短い課題 1: 悲観的バイアスについてのメモで、「テストセットを使ってしまったので」で始まる段落を、要点を変えずにもっと短く言い換えてください。

選択テキスト:
◇ ◇ ◇
1.6 Pessimistic Bias

1.3 Resubstitution Validation and the Holdout Methodで頭出しされた2つの問題について

1. 独立性の侵害とサブサンプリングによるクラス割合の変化（1.4 Stratification）

the violation of independence and the changing class proportions upon subsampling

2. データセットのサブサンプリング（で訓練セットが小さくなっていること）による、モデルのcapacityの問題（1.5 Step 4）

悲観的なバイアス + 解消できるがその場合汎化性能が分からなくなる

この節で見ていく（インデントを戻す）

Pessimistic Bias（holdout 2つ目の問題）

If a model has not reached its capacity, the performance estimate would be pessimistically biased.

「モデルがcapacity（容量）に達していない場合、汎化性能は悲観的なバイアスを伴って見積もられる」

もっとデータを与えればよりよいモデルになる状態

To address this issue, one might fit the model to the whole dataset after estimating the generalization performance (see Figure 2 step 4)

「悲観的なバイアスの問題に対処するため、汎化性能を見積もったあとで全データセットでモデルを訓練するかもしれない」

テストセットを使ってしまったので、全データセットで訓練したモデルの汎化性能を見積もれない

（汎化性能は上がったと期待されるが、どれくらい上がったかを測るすべがない）

but we should be aware that our estimate of the generalization performance may be pessimistically biased if only a portion of the dataset, the training dataset, is used for model fitting

「データセットの一部だけ（、すなわち訓練セット）モデルの訓練に使われるならば、汎化性能の見積りは悲観的になるかもしれないことを認識すべき」
◇ ◇ ◇
短い課題 2: 下のリストの行を一字一句変えずに書き写してください。画像は含めないでください。

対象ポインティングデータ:
◇ ◇ ◇
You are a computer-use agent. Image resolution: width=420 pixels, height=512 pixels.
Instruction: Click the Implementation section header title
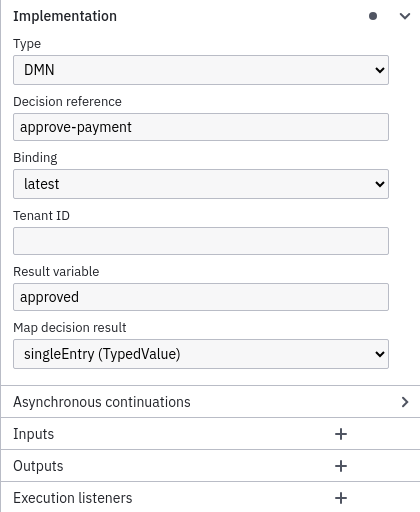(65, 16)

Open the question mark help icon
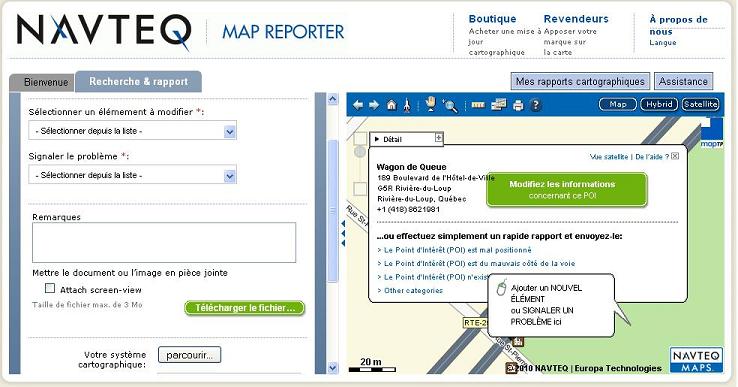(535, 105)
◇ ◇ ◇
解答全文 1: テストセットを使い切ったため、全データで訓練したモデルの汎化性能は見積もれない。

解答全文 2:
You are a computer-use agent. Image resolution: width=420 pixels, height=512 pixels.
Instruction: Click the Implementation section header title
(65, 16)

Open the question mark help icon
(535, 105)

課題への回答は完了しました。